• _Your instructions_
All entries, exactly as written, should be output again.

Collected data entries
──────

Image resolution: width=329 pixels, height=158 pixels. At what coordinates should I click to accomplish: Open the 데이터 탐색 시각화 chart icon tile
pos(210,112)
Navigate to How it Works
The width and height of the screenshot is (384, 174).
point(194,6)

──────

• _Reply to the exercise_
Image resolution: width=329 pixels, height=158 pixels. At what coordinates should I click to accomplish: Open the 데이터 탐색 시각화 chart icon tile
pos(210,112)
Navigate to How it Works
The width and height of the screenshot is (384, 174).
point(194,6)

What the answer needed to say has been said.